Jack Handey once wrote, "Whenever you read a good book, it’s like the author is right there, in the room talking to you, which is why I don’t like to read good books." "Deep Thoughts" like this one were once interstitials on Saturday Night Live, deadpan tone poems introduced by a purring Phil Hartman and accompanied by stock footage of a sunset or a babbling brook. "Deep Thoughts" became an empire, and then a national sensibility. In the past few years, Handey has been working on his own good book, The Stench of Honolulu, a novel, and it’s finally out today. We talked to him about his idea of Hawaii, his famous cat's sanity, and writing poems for his new pet, a rat, Squeaky.

Did you read the story in the Times that accused you of influencing a generation of American poets?
Yeah, I saw that. [Laughs.] I was flattered. Like, Wow! Really? That was very nice. That just came out of the blue. She [Kathleen Rooney] didn’t talk to me at all. Hell, I’m a dang poet now.

I think she’s right when she said “you assault the convention of poetic metaphor and expose poetic writing as a fraudulent and circular game.” So was Hawaii’s poetic beauty just crying out to be assaulted?
I think so! For some reason, I had thought of sort of the "Deep Thoughts" character going to Hawaii. And I think it was because Hawaii is like paradise and so perfect that I kinda wanted to see what kind of damage the "Deep Thoughts" character could do if he was set loose over there. And it started out kind of like a vacation, and then I thought, Well, there’s not enough sort of danger or tension in that. So I made it like a treasure hunt. And that sort of required changing the whole nature of Hawaii to make it more dangerous and kind of threatening.

So this crazy Hawaii exists in the "Deep Thoughts" universe?
Yeah, is that the way it really is, or does he see it that way? He’s an insane idiot, so either one of those could be true.

So where did he come from? In the mid-eighties, he was in the National Lampoon.
Yeah, it sort of started out as a reaction to all the New Agey stuff that was coming out at the time. It just seemed ripe for parody. And hopefully, the character became sort of consistent.

Have you read Eckhart Tolle? How familiar were you with the culture you were parodying?
Well, it kinda started out when I actually knew a guy here, I don’t know if you’ve ever heard of Hugh Prather. But he had a lot of books called, like, Notes to Myself and I Touch the Earth, the Earth Touches Me. And they’re good books! But they just seemed kind of ripe for parody. And then hopefully "Deep Thoughts" became more than just parody, kind of became a character that fancies himself as being sensitive and thoughtful but is just kind of dangerous, actually.
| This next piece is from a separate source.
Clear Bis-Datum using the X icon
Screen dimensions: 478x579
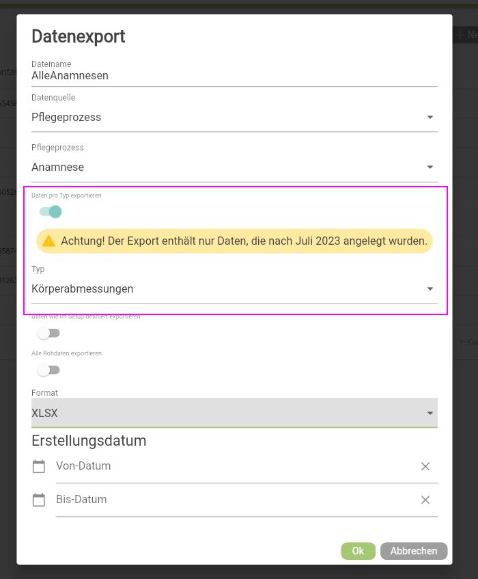[x=425, y=500]
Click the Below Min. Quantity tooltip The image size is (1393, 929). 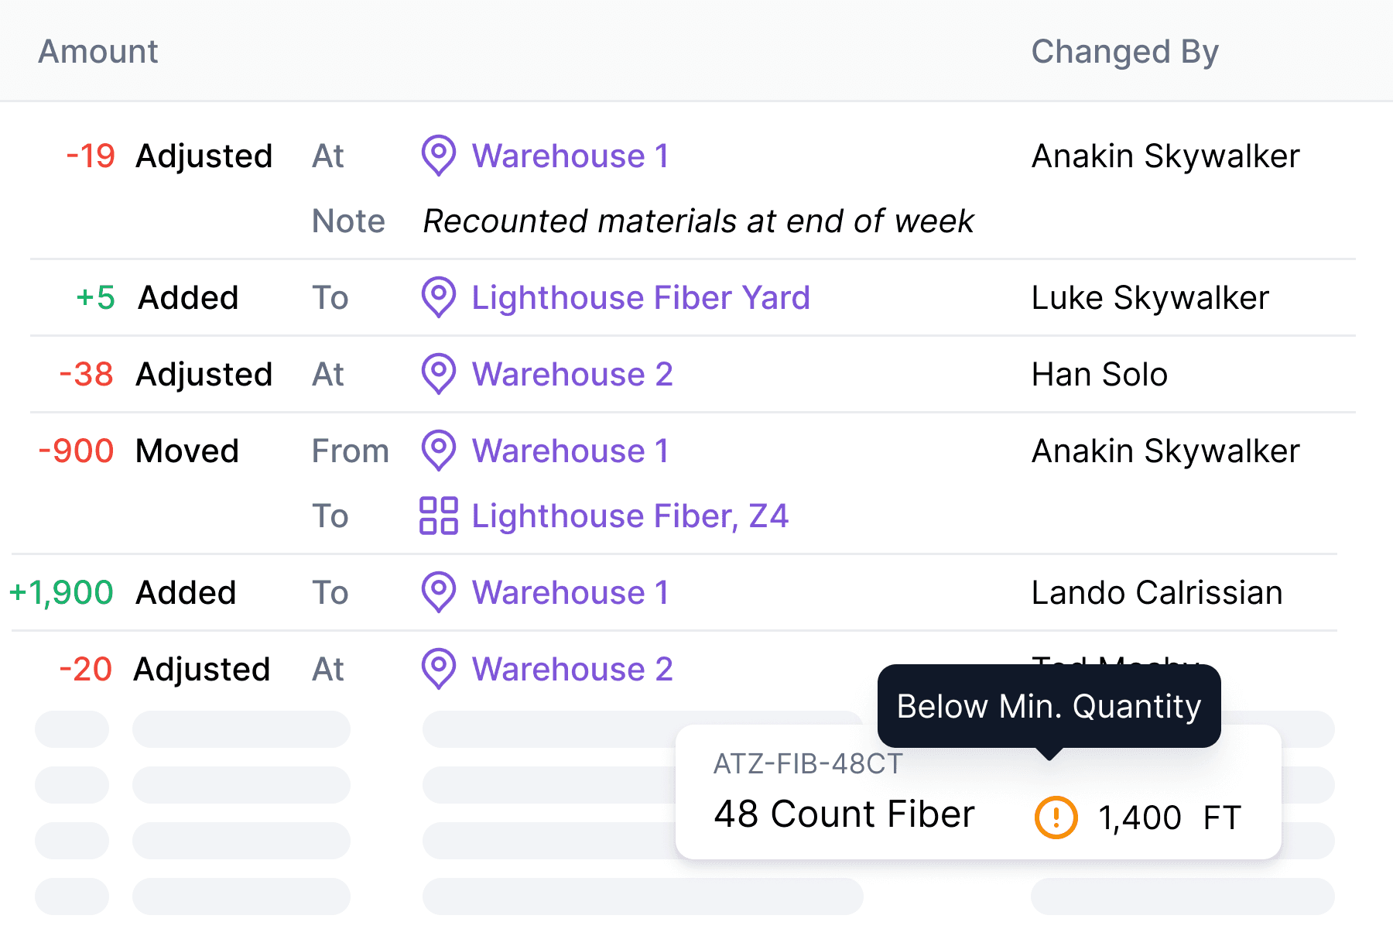coord(1049,705)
How long did you work to get "Deep Thoughts" on the air? Because you saw the marketing potential of getting these on TV.
Yeah, as a matter of fact, to be honest, I always wanted to have it out as a book. But, boy, every publisher in the world turned it down. And so I thought, Gee, if I could just get it on TV they would have to publish it. And sure enough they did. So the TV stuff was almost secondary in a way.
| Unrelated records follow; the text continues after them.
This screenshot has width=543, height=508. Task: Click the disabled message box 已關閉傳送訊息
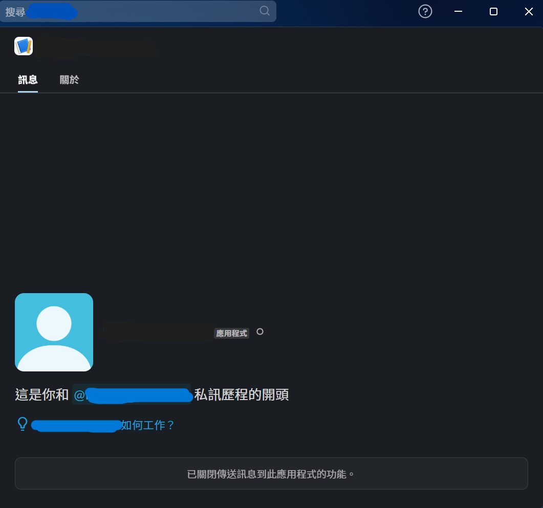(271, 474)
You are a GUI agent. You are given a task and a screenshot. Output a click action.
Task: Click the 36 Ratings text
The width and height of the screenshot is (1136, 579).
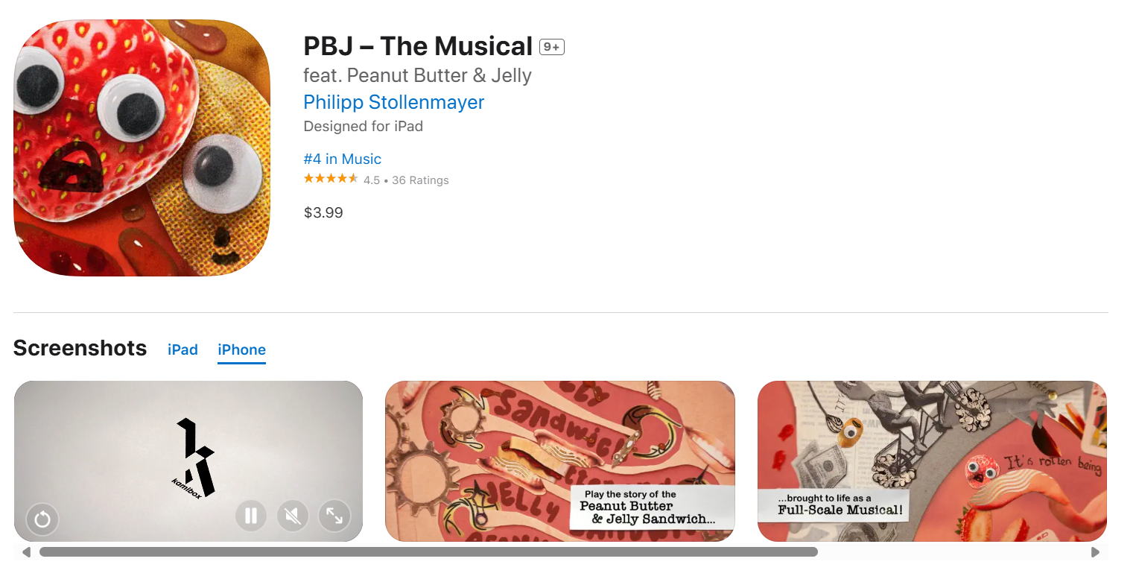click(x=420, y=180)
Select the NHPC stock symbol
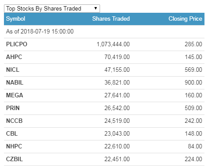The width and height of the screenshot is (208, 166). [x=14, y=146]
You worked with Phil Hartman, who did the intros to the "Deep Thoughts" and then they were against this stock nature footage. So how did they come together each week?
There were different ideas that bounced around in my head before I finally got them on the air. One was to have a rich old guy sitting in the room, and a butler comes in with a little note on a tray and the guy opens it up and reads it and it’s a different "Deep Thought" every time. So to be honest with you, I don’t really know how the bucolic scenes came to be, but it somehow seemed to work. And boy, I looked at miles and miles of stock footage of waving wheat and waterfalls.

You talk about the difficulties of writing long form, but writing short can be even harder. How hard are they to write?
Yeah, they are hard to write. Sometimes people will call up and go, Can you give us like twenty "Deep Thoughts" on Father’s Day? And you’ll go, No, it’s too hard! For me, I would rather write things sort of spontaneously and sort of sift through them and see if they’re any good. But the novel, you’re rewriting and rewriting. Which you could do forever.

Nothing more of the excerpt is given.